Our first review was suggested to me by one of you, dear readers. Truth be told, I already wanted to see it, so if you want to accuse me of cherry-picking suggestions . . . well, you’d have a case this time. The second is another in our series of films about businesses and their upper management, in particular, and how they relate to their customers. If you are getting bored with this, don’t worry, I only have one more in mind. 😉
Mechanic: Resurrection (2016) [R]
So this is a sequel to a remake of a Charles Bronson movie from the 1972. All three of the movies concern assassin for hire, Arthur Bishop. In the remake and the sequel to the remake, Bishop is played by Jason Statham. Now, I bring this up because the first movie with Bronson is pretty darn good.

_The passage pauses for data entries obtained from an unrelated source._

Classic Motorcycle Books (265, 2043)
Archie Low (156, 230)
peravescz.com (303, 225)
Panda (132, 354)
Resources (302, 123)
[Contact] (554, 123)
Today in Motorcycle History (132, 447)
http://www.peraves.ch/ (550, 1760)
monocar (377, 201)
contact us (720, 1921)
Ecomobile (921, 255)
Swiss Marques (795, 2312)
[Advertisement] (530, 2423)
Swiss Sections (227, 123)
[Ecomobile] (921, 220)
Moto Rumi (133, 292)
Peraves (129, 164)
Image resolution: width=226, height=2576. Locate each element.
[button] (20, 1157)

Then came the remake in 2011 with Statham. That one was all right. And then there is the sequel, Mechanic: Resurrection that we are going to talk about today. Well, I’ve seen worse.
This is an action movie, so acting is not going to be the most important thing, but these performances are so flat, so uninspiring that I wondered if the actors were being forced to appear in the movie. I can only assume that Statham and Jessica Alba were not happy to be working with each other because they have zero chemistry in this. You are supposed to believe that Statham cares enough about Alba to put himself in danger. You won’t believe it. To call their relationship in the movie “lukewarm” would be an overstatement.

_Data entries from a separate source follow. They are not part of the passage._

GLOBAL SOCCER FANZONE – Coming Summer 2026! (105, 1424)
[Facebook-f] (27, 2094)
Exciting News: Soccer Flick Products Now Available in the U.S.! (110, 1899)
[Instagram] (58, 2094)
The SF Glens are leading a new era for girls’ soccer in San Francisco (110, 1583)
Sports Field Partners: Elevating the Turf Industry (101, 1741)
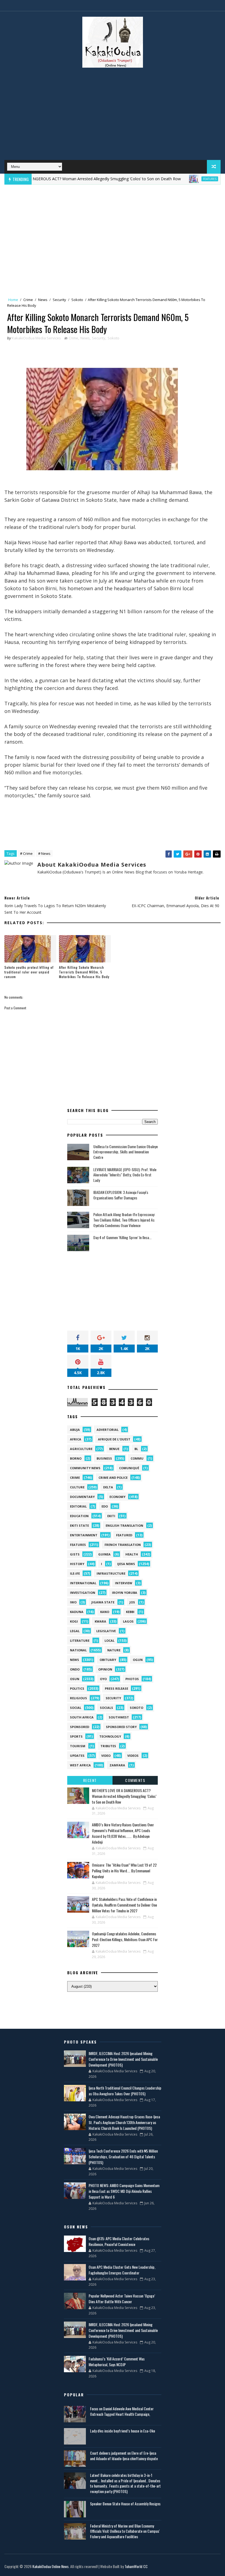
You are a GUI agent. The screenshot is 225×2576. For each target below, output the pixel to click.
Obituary (108, 1660)
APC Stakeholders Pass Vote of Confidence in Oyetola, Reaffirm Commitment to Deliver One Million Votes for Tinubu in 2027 (124, 1904)
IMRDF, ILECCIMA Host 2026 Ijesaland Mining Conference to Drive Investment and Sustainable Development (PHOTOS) (123, 2059)
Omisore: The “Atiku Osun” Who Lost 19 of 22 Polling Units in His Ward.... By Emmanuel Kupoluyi (124, 1870)
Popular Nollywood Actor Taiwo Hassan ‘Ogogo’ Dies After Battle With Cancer (122, 2298)
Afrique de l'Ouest (114, 1439)
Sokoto (77, 299)
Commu (137, 1458)
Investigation (82, 1593)
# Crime (26, 853)
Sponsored (79, 1727)
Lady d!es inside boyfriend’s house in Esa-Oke (122, 2431)
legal (75, 1631)
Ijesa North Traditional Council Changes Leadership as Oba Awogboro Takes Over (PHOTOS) (125, 2090)
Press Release (116, 1688)
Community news (85, 1468)
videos (133, 1755)
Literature (79, 1640)
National (78, 1650)
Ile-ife (75, 1573)
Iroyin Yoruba (124, 1593)
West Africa (80, 1765)
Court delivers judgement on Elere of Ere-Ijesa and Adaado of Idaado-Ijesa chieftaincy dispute (124, 2455)
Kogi (74, 1621)
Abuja (75, 1430)
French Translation (123, 1545)
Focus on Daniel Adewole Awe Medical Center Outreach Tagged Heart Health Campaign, (122, 2411)
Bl (136, 1449)
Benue (114, 1449)
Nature (113, 1650)
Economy (117, 1497)
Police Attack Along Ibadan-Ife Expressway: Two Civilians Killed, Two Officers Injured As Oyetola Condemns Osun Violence (124, 1219)
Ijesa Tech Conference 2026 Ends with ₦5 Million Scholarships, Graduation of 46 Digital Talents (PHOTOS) (123, 2156)
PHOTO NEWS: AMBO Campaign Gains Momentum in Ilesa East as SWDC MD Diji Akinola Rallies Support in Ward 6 (124, 2191)
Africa (75, 1439)
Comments (135, 1780)
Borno (75, 1458)
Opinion (105, 1669)
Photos (132, 1679)
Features (180, 179)
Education (79, 1516)
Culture (77, 1487)
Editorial (78, 1506)
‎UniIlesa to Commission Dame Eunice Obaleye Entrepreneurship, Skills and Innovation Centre (125, 1152)
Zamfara (117, 1765)
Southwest (119, 1717)
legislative (106, 1631)
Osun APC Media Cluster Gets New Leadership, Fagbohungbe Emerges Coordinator (122, 2270)
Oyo (103, 1679)
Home (13, 299)
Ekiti (111, 1516)
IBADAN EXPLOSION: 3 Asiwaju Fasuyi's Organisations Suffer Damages (120, 1194)
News (42, 299)
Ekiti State (79, 1525)
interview (123, 1583)
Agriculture (81, 1449)
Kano (104, 1612)
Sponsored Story (121, 1727)
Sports (76, 1736)
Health (131, 1554)
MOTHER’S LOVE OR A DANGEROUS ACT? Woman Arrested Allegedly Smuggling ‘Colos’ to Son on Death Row (124, 1796)
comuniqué (129, 1468)
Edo (105, 1506)
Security (59, 299)
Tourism (77, 1746)
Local (109, 1640)
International (83, 1583)
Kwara (100, 1621)
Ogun (138, 1660)
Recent (90, 1780)
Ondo (75, 1669)
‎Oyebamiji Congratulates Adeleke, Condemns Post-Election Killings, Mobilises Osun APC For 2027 (125, 1939)
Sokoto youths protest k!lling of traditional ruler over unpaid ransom (29, 972)
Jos (132, 1602)
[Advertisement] (113, 116)
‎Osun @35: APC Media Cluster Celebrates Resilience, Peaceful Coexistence (119, 2241)
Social (75, 1708)
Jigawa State (102, 1602)
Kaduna (76, 1612)
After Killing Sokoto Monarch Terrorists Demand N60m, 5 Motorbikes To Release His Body (84, 972)
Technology (110, 1736)
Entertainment (83, 1535)
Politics (77, 1688)
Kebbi (130, 1612)
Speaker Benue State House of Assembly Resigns (125, 2503)
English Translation (124, 1525)
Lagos (128, 1621)
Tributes (108, 1746)
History (77, 1564)
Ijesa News (126, 1564)
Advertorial (108, 1430)
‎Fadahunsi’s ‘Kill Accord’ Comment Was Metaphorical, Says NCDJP (117, 2361)
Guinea (104, 1554)
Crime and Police (113, 1477)
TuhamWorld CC (136, 2566)
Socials (106, 1708)
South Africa (82, 1717)
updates (77, 1755)
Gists (75, 1554)
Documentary (82, 1497)
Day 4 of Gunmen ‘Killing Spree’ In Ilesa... (122, 1237)
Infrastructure (111, 1573)
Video (106, 1755)
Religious (78, 1698)
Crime (28, 299)
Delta (108, 1487)
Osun (74, 1679)
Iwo (73, 1602)
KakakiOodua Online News (50, 2566)
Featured (124, 1535)
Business (104, 1458)
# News (44, 853)
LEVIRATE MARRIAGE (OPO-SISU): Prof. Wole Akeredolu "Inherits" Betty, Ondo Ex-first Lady (124, 1175)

That being said, there are a few good action sequences in the movie. The poster there to the left shows Statham hanging from the underside of a glass-bottom pool high above downtown Sydney, Australia. That’s a pretty good action sequence, but it is marred by the same problem; most of the action sequences in this suffer from: pointless and shoddy CGI.
There is a scene in the beginning of the movie where Statham blows up a boat. But instead of actually blowing up a boat, they composite in a computer-generated explosion. According to IMDB, this movie had a roughly $40 million budget. I’m sure Statham and Alba are pricey, but they could afford to blow up a real boat. That’s what pyrotechnics and stunt men are for.
I really wanted to like this one more. It just seemed like a quick and easy-to-turn-around money grab. The story was weak. The action was all right with a few good moments. The acting was sub-par. If you’ve got nothing better to watch or you are a huge Jason Statham fan, it is all right, but otherwise you aren’t missing much by skipping out on Mechanic: Resurrection.
4.5 paws out of 10
Other People’s Money (1991) [R]
Written for the stage in the 80’s but adapted for the screen in the early 90’s, Other People’s Money is the next in our series of reviews about movies that deal with business and management. The film follows the exploits of corporate raider, Lawrence Garfield (or Larry the Liquidator, as he is nicknamed) played by Danny DeVito. Lawrence sets his sites on a struggling “mom and pop” company led by Andrew Jorgenson, played by Gregory Peck. Larry threatens to take control of the company, so Andrew enlists the help of his daughter, a lawyer, to try to protect his company and his workers.
There is a slightly silly love story here. And like many other critics, I would argue that the film version isn’t as biting as the stage play. However, I still think the story here is very compelling. I think the brushes of comedy are well-placed and don’t distract from the serious nature of the work, even if it is a little dated in style. And it does a fairly masterful job of explaining arcane and complex financial and business situations in words and emotions that those of us without MBAs can understand.
What really sings here, in my opinion, is DeVito. He does a great job of imbuing Larry with enough charm and humanity that you can’t help but cheer for the man whether or not you approve of his actions. Granted, at the point this movie was made, DeVito had spent 20 years in front of a camera, but this was still a surprisingly good performance from someone who had just finished shooting a movie where he and Arnold Schwarzenegger play twins.
Does the ending feel a little “tacked-on” as Roger Ebert said in his review? Yeah, a little. Does the comedic style come from a bygone era? Sure. But I think if you give it a shot, Other People’s Money is a very interesting, thought-provoking film that teaches and entertains.